Berry Corporation
- Company type: Public
- Traded as: Nasdaq: BRY Russell 2000 Index component
- Industry: Petroleum industry
- Founded: 1909; 117 years ago
- Founder: Clarence Berry
- Headquarters: Dallas, TX
- Key people: Fernando Araujo (CEO)
- Products: Petroleum; Natural gas; Natural gas liquids;
- Production output: 27.4 thousand barrels of oil equivalent (168,000 GJ) per day (2021)
- Revenue: ▲$544 million (2021)
- Net income: -$15 million (2021)
- Total assets: ▲$1.456 billion (2021)
- Total equity: ▼$692 million (2021)
- Number of employees: 1,224 (2021)
- Website: bry.com

= Berry Corporation =

American petroleum company

Berry Corporation is a company primarily engaged in hydrocarbon exploration in California (78% of 2019 production), the Uintah Basin (17% of 2019 production), and the Piceance Basin (5% of 2019 production). As of December 31, 2021, the company had 97 e6BOE of estimated proved reserves, of which 87% was petroleum and 13% was natural gas. The company also offers oil well services and electricity sales.

==History==
The company was founded in 1909 by Clarence Berry in California.

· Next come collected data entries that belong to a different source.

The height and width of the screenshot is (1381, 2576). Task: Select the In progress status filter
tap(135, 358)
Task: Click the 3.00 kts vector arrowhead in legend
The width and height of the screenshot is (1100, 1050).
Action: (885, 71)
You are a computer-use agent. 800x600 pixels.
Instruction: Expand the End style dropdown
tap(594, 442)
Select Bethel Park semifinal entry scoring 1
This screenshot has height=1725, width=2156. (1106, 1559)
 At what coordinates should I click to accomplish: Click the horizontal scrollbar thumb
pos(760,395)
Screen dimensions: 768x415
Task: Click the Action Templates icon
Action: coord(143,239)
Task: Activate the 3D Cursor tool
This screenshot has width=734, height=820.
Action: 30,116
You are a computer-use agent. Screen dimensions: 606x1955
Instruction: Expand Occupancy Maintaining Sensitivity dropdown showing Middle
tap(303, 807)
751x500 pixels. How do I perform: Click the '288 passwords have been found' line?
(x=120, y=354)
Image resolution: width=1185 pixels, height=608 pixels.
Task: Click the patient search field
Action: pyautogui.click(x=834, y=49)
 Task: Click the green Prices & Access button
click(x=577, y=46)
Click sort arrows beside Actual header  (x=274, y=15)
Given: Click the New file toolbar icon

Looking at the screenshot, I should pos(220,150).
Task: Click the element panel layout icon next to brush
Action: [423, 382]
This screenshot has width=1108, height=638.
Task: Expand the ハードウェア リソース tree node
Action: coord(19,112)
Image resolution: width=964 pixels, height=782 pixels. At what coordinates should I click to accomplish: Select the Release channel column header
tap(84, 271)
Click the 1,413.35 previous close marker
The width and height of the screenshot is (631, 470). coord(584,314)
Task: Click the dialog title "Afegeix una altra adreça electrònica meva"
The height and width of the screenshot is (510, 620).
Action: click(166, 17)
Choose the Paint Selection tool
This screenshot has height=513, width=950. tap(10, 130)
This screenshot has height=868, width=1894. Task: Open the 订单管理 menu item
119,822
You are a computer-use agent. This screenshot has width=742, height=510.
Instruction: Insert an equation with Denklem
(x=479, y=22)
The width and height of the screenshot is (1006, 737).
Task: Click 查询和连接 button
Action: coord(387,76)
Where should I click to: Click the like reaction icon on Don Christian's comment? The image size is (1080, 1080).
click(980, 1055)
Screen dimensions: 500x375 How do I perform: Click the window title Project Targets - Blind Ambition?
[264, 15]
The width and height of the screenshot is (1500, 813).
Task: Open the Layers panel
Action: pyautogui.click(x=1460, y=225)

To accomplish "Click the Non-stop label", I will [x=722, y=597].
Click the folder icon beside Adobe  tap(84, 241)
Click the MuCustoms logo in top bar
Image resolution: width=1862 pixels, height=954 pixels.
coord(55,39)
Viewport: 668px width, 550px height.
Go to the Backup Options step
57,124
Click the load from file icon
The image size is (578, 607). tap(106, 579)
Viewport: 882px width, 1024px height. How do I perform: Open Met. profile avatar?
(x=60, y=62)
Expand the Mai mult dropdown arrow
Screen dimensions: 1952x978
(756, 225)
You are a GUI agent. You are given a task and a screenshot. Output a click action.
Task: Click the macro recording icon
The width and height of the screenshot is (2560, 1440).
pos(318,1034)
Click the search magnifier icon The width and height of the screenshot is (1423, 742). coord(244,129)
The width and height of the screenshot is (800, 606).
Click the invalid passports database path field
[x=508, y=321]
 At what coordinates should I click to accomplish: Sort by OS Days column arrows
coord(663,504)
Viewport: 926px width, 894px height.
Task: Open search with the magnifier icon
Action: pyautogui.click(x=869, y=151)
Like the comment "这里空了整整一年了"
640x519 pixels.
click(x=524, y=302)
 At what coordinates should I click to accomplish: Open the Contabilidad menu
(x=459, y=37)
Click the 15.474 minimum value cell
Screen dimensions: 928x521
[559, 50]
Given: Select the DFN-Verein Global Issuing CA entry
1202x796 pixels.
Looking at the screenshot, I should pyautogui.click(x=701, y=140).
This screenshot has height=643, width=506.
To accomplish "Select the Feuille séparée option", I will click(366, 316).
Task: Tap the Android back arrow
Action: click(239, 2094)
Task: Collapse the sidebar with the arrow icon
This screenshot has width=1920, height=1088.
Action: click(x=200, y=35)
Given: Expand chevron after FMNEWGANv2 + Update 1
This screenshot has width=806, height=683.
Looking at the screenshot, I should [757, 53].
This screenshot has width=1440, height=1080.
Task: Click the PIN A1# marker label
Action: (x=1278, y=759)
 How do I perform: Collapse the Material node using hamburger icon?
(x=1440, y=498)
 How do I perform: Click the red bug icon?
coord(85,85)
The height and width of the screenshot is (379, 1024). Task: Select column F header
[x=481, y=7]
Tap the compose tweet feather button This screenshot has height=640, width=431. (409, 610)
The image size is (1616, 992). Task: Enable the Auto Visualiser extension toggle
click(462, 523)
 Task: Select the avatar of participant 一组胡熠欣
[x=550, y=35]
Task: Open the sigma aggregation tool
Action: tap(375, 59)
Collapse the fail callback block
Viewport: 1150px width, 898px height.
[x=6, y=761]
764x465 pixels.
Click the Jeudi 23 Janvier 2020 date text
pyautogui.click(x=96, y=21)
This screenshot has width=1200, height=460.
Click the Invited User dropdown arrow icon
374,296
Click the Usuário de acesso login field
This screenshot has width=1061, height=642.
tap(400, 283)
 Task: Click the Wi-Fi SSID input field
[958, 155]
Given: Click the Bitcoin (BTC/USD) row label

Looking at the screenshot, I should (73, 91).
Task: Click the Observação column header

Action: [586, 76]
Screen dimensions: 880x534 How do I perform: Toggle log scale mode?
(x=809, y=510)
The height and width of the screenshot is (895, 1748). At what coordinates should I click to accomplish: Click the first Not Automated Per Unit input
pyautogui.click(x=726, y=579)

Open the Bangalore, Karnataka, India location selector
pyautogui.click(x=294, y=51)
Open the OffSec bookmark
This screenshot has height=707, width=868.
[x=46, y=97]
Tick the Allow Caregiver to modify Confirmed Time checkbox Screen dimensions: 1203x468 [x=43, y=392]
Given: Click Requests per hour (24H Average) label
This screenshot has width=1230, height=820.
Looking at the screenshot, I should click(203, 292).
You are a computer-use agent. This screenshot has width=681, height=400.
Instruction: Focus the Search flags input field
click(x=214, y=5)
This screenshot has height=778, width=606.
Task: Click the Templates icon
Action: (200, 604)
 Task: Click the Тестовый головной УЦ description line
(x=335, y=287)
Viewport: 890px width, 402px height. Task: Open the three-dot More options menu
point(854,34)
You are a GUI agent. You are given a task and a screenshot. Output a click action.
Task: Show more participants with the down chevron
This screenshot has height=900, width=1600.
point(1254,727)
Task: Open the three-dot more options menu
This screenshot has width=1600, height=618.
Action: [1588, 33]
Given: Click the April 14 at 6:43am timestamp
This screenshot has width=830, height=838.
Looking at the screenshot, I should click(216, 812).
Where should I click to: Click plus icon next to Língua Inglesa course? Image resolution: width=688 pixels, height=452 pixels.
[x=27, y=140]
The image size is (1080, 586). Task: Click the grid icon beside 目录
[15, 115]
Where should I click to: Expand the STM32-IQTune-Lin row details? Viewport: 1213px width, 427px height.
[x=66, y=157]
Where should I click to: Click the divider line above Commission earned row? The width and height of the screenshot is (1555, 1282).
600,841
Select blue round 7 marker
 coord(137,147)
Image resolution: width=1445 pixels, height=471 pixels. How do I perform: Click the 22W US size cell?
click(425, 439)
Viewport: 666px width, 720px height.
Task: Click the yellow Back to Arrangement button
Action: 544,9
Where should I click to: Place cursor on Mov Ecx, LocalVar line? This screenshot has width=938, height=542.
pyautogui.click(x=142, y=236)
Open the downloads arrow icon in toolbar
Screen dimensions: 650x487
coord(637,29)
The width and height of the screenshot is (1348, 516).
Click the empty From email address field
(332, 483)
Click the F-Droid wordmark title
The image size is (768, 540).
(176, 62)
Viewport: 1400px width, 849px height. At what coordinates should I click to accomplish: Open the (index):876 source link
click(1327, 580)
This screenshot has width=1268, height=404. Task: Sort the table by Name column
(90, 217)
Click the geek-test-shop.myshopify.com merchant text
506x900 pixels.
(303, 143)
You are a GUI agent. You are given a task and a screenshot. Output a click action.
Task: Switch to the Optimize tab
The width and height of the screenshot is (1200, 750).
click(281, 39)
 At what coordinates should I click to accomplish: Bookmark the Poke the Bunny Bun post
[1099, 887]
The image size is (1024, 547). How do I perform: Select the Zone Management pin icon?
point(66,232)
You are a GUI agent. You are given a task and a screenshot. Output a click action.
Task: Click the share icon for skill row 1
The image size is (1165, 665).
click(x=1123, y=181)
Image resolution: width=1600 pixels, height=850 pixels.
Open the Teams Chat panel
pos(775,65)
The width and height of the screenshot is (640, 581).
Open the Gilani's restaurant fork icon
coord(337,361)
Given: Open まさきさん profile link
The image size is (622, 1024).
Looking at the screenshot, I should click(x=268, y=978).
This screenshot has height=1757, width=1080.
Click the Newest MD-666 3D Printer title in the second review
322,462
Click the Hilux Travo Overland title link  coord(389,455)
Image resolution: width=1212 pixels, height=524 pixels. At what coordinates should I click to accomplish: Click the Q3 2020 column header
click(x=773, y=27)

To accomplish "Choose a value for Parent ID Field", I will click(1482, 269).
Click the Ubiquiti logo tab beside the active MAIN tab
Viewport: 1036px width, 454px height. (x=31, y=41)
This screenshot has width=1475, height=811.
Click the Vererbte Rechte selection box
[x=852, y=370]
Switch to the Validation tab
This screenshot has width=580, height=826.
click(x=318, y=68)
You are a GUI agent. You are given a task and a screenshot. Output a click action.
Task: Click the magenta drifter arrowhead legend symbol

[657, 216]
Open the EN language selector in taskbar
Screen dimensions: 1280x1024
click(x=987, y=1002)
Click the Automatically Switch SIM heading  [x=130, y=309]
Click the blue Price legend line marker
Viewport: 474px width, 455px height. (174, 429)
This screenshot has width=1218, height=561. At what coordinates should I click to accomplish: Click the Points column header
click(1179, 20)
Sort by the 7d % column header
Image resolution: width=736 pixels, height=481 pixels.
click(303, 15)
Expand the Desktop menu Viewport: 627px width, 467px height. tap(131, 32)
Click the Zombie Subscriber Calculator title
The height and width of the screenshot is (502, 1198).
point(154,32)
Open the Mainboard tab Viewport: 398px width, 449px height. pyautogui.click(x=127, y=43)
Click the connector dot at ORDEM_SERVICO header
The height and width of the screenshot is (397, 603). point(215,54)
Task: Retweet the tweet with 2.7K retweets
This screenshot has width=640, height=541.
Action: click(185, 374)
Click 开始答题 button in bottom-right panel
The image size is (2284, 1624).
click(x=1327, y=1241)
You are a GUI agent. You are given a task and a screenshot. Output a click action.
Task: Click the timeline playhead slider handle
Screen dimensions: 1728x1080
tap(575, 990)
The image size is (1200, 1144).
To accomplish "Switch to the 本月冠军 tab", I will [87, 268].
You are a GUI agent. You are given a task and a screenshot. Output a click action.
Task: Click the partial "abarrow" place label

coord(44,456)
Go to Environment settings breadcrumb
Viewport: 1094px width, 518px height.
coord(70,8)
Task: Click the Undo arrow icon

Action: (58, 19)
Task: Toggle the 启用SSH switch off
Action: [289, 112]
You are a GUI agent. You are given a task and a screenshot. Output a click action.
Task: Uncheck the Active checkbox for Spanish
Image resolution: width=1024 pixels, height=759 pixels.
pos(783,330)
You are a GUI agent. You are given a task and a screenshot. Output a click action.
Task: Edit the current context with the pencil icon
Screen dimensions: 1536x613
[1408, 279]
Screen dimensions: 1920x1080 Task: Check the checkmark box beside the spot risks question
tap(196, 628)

In August 1996, the company acquired Tannehill Oil and its affiliates for $25.2 million.

In 2003, the company acquired properties in the Uintah Basin in northwestern Utah.

In February 2013, Linn Energy acquired the company for $4.3 billion, including $2.5 billion in stock.

In February 2017, Linn Energy completed a financial restructure that included the corporate spin-off of Berry into a separate company.

In July 2018, the company became a public company via an initial public offering.

===1993 oil spill===
In December 1993, an oil pipeline owned by the company leaked, resulting in a spill of 84,000 gallons of heavy crude oil into McGrath Lake, near Oxnard, California. Berry had acquired the 40-year-old pipeline from Chevron Corporation in 1990 after it had been abandoned for 10 years. The line had been used to transport natural gas, Berry began to pump crude oil through it without making any upgrades. Ten months before the oil spill occurred, a safety valve that might have prevented the leak had broken and was not repaired. In August 1994, Berry agreed to pay $600,000 and pleaded no contest to a single misdemeanor charge of failing to report the leak. In addition, the foreman on duty during the spill pleaded no contest to a charge of illegally releasing oil into marine water and was ordered to perform 320 hours of beach cleanup. The civil case from the state attorney general's office was settled in January 1997, when the company agreed to a $3.2 million fine.